Why did she slip on the ice? Well, ice is slippery. Everybody knows that-no problem. But you ask why the ice is slippery… And then you’re involved with something, because there aren’t many things slippery as ice… A solid that’s so slippery?

Because it is in the case of ice that when you stand on it, they say, momentarily the pressure melts the ice a little bit so that you’ve got an instantaneous water surface on which you’re slipping. Why on ice and not on other things? Because water expands when it freezes. So the pressure tries to undo the expansion and melts it…

I’m not answering your question, but I’m telling you how difficult a why question is. You have to know what it is permitted to understand… and what it is you’re not.

You’ll notice in this example that the more I ask why, it gets interesting after a while. That’s my idea, that the deeper a thing is, the more interesting…(Richard Feynman. src: Kallos)

Why was she on the ice in the first place?

Eventually, in my consideration of the analytical frame for constitutive fortuity–eg. transformative anthropology–I’ll be fitting taxonomy to the richer, higher order conceptualization for eventuation. Eventuation means for this purpose the conjunction of events necessary to prime a fortuity. One of the intriguing and hard difficulties in wandering around the current mixture of term and operation is that the informal language used to denote folk conceptions about serendipity, fortuity, inter alia, are weighed down by all sorts of divergent connotations.

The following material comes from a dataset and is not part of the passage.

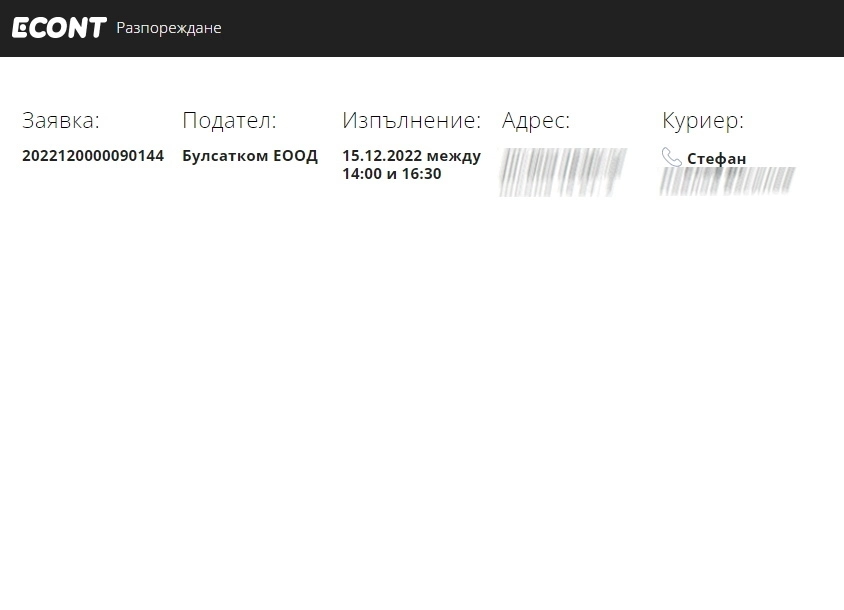Click the blurred courier phone number
Image resolution: width=844 pixels, height=610 pixels.
point(726,180)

For example, Paul Lester describes in his book The Spiral Web a restaurant’s assembly of strangers being there all by coincidence.

OED travels from definition of coincidence, 1 to 4, like this:

1. a.1.a The fact or condition of being coincident; the occupation of the same place or part of space.

4.4 A notable concurrence of events or circumstances having no apparent causal connexion.

The strong connotation in every day use does attach notability, or, the exceptional, or another similar sense, and attaches also an underlying sense of there being no causal connection between two isolate and discretely caused events. This leads the meaning enough so that normal use in English-speaking cultures–for example: what a coincidence!–distinguished between the happenstance circumstance of being in a room full of strangers, and, encountering in this room a stranger, only to find enough of a commonality for the happenstance, to morph into notable coincidence.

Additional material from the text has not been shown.